┌─ Listed entries

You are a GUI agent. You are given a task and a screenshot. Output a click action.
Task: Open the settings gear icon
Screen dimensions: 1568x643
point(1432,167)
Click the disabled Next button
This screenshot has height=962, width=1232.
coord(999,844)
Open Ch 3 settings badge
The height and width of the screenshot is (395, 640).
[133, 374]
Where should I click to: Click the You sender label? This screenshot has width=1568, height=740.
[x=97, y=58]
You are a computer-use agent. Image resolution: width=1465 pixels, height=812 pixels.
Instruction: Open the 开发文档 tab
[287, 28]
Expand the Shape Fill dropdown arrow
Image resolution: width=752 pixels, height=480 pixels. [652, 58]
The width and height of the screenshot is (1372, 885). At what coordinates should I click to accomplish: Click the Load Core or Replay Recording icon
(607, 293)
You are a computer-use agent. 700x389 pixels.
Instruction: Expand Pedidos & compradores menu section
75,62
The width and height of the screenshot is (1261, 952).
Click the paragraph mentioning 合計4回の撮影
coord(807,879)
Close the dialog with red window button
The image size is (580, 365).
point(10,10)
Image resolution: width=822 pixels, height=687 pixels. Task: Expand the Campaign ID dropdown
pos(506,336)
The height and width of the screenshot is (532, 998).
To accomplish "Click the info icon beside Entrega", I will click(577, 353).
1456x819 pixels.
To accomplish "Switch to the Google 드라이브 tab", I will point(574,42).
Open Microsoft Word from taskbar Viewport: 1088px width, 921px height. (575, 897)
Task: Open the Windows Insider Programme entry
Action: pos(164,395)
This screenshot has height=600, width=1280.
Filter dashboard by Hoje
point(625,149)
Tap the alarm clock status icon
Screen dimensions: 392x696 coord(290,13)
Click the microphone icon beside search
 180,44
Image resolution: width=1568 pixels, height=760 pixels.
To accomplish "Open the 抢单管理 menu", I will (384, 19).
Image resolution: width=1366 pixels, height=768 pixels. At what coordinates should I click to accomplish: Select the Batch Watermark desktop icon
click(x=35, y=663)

└─

Prompt
Pull out every line of the listing above that contains the string "agent", matching case exactly.

Solution to this problem
You are a GUI agent. You are given a task and a screenshot. Output a click action.
You are a computer-use agent. Image resolution: width=1465 pixels, height=812 pixels.
You are a computer-use agent. 700x389 pixels.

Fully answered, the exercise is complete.